1. 信頼構築は自分に正直になることから
本当の恋愛関係は単に愛情だけでなく、相互尊重や一貫した意思疎通、そして信頼の上に築かれるものだ。信頼を築くには自分に正直であることから始まる。
あなたは愛を求めているが、同時に愛を恐れているという状況を想像してみてほしい。真剣に交際することを考えると違和感がかき立てられ、それを避けようとしても言葉にできない。親密さを切望しているがゆえに交際を始めるが、物事が現実になった瞬間、あなたは離れていく。あなたは自分が愛を欲しているという1つの真実を知っている。だが、愛を恐れているというもう1つの真実を避け続けている。その状況に直面しない限り、このサイクルが終わることはない。

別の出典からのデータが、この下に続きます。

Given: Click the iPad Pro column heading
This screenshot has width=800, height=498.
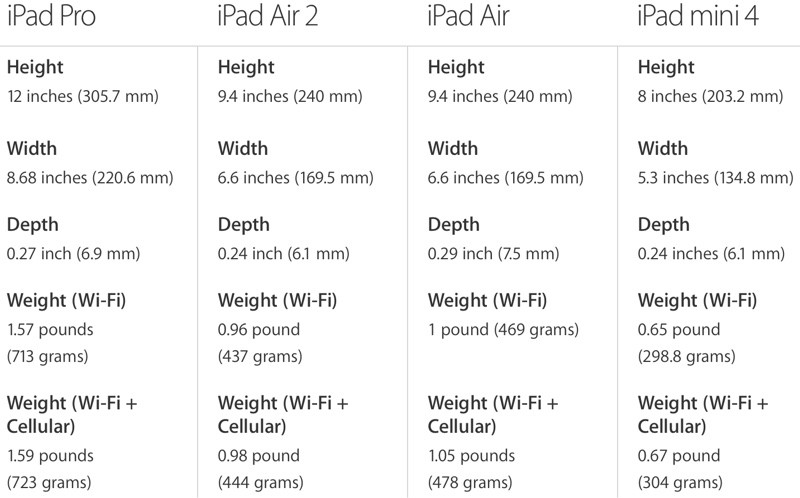Looking at the screenshot, I should point(51,18).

専門誌『Social Psychological and Personality Science(ソーシャル・サイコロジカル・アンド・パーソナリティ・サイエンス)』に今年掲載された研究では、200組以上のカップルに、パートナーのどんなところを変えたいかを尋ねている。その結果、関係において正直であることは傷つくこともあるが、双方が相手に対して正直で、そのことを受け止めた場合、2人の関係に満足感を感じ、関係にプラスになるように自分を変えようとする意欲が高まる傾向があることがわかった。
自分の本当の気持ちやニーズ、あるいは恐れを隠そうとしたり否定したりすると、自分の中で矛盾や葛藤が生まれ、それがやがて関係にも影響し出す。自分に正直になり、相手と向き合うことへの恐れに対峙することで、自己認識が深まる。その自己認識は、真正性として関係に現れる。あなたは自分が何を望んでいるのか、なぜそれを望んでいるのかを知っており、それをオープンに共有することができる。
真の信頼は、カップルの双方が自己受容と弱さを共有することで育まれる。自分が自分に正直でなければ、相手は矛盾を感じ取り、難しい会話を避け、最終的には信頼関係の崩壊に直面する。